═════ KUTIPAN TERPILIH ═════

Selanjutnya dinyatakan: "... sungguh 
dengan ditemukannya kuburan al-Masih ini, ruh dan kekuatan al-Masih 
melebur kedalam dirinya, dan mengaku bahwa dirinya adalah al-Mahdi 
al-Muntazar..."19) 
Reinkarnasi yang bersumber dari ajaran Hindu 
yang diambil alih oleh beberapa sekte Syi'ah ekstrem, tampaknya juga 
mewarnai akidah Mahdiyyah di kalangan Ahmadiyah. Selain itu, 
interpretasi kaum Sufi tentang keberadaan al-Mahdi, mengisyaratkan akan 
lahirnya seorang tokoh pembaharu untuk menegakkan hukum-hukum agama dan 
kebenaran demikian Ibn Khaldun,20 juga mewarnai paham Mahdi Ahmadiyah. 
Kiranya memang agak sulit untuk dikatakan, bahwa paham Ahmadiyah itu, 
dipengaruhi oleh aliran tertentu dalam Islam atau yang non-Islam, baik 
secara langsung maupun tidak langsung. Akan tetapi, jika dilihat dari 
unsurnya yang beragam, tampaknya paham kemahdian aliran ini, lebih 
menunjukkan paham kemahdian yang sinkretis.
Dari uraian di atas, kiranya dapat 
disimpulkan bahwa kepercayaan yang bersifat Mesianistis atau 
Millenaristis, tampaknya sudah muncul sejak lama dan pemunculannya 
kembali ditengah-tengah masyarakat yang tertindas akibat kezaliman 
penguasa, mempunyai bentuk yang berbeda-beda. Gejala umum yang tampak, 
yaitu diawali dengan munculnya protes-protes sosial yang dibarengi 
dengan harapan-harapan akan datangnya seorang tokoh legendaris yang akan
 membawa kesejahteraan dan ketenteraman dalam Islam, tokoh tersebut 
dikenal dengan Imam Mahdi, Messiah dalam agama Nasrani danYahudi, Ratu 
Adil dalam budaya Jawa, dan Uri di kalangan orang primitif di Irian.

═════ DATA TERSEDIA ═════

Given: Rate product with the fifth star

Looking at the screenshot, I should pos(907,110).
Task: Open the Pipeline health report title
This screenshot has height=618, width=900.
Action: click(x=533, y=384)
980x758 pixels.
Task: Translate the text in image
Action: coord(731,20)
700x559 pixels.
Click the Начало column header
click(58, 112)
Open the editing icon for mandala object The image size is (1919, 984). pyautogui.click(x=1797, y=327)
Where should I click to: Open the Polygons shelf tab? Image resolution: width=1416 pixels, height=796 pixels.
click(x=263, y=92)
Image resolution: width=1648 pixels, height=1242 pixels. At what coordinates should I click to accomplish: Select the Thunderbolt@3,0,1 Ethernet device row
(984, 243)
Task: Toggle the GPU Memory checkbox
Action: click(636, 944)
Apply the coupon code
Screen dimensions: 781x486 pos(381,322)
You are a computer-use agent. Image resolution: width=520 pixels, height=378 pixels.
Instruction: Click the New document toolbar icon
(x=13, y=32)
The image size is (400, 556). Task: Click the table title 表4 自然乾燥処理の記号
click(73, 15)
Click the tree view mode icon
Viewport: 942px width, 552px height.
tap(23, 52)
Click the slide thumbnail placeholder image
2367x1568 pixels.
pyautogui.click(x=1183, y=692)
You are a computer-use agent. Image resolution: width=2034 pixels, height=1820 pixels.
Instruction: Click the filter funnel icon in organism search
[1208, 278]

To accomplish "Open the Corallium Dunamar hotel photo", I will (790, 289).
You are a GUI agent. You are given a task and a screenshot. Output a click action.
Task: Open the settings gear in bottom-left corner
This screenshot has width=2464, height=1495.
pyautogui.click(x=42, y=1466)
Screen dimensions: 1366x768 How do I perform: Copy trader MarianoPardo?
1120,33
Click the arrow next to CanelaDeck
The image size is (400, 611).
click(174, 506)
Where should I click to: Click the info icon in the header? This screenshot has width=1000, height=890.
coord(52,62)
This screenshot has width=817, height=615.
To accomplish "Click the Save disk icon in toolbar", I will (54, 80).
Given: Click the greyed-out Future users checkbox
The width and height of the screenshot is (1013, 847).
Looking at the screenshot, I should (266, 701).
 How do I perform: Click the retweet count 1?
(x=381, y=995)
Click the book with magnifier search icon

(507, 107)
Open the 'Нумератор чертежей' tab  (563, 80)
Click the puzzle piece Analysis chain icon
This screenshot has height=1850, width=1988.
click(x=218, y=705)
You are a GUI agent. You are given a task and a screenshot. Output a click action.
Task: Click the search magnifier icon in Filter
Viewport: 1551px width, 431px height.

═════

:: RINCIAN SOAL ::
Salin tanpa perubahan bagian kutipan tentang paham Mahdi Ahmadiyah, mulai dari "Reinkarnasi yang bersumber" sampai dengan "kemahdian yang sinkretis.". Kerjakan hanya berdasarkan kutipan di atas.

:: HASIL JAWABAN ::
Reinkarnasi yang bersumber dari ajaran Hindu 
yang diambil alih oleh beberapa sekte Syi'ah ekstrem, tampaknya juga 
mewarnai akidah Mahdiyyah di kalangan Ahmadiyah. Selain itu, 
interpretasi kaum Sufi tentang keberadaan al-Mahdi, mengisyaratkan akan 
lahirnya seorang tokoh pembaharu untuk menegakkan hukum-hukum agama dan 
kebenaran demikian Ibn Khaldun,20 juga mewarnai paham Mahdi Ahmadiyah. 
Kiranya memang agak sulit untuk dikatakan, bahwa paham Ahmadiyah itu, 
dipengaruhi oleh aliran tertentu dalam Islam atau yang non-Islam, baik 
secara langsung maupun tidak langsung. Akan tetapi, jika dilihat dari 
unsurnya yang beragam, tampaknya paham kemahdian aliran ini, lebih 
menunjukkan paham kemahdian yang sinkretis.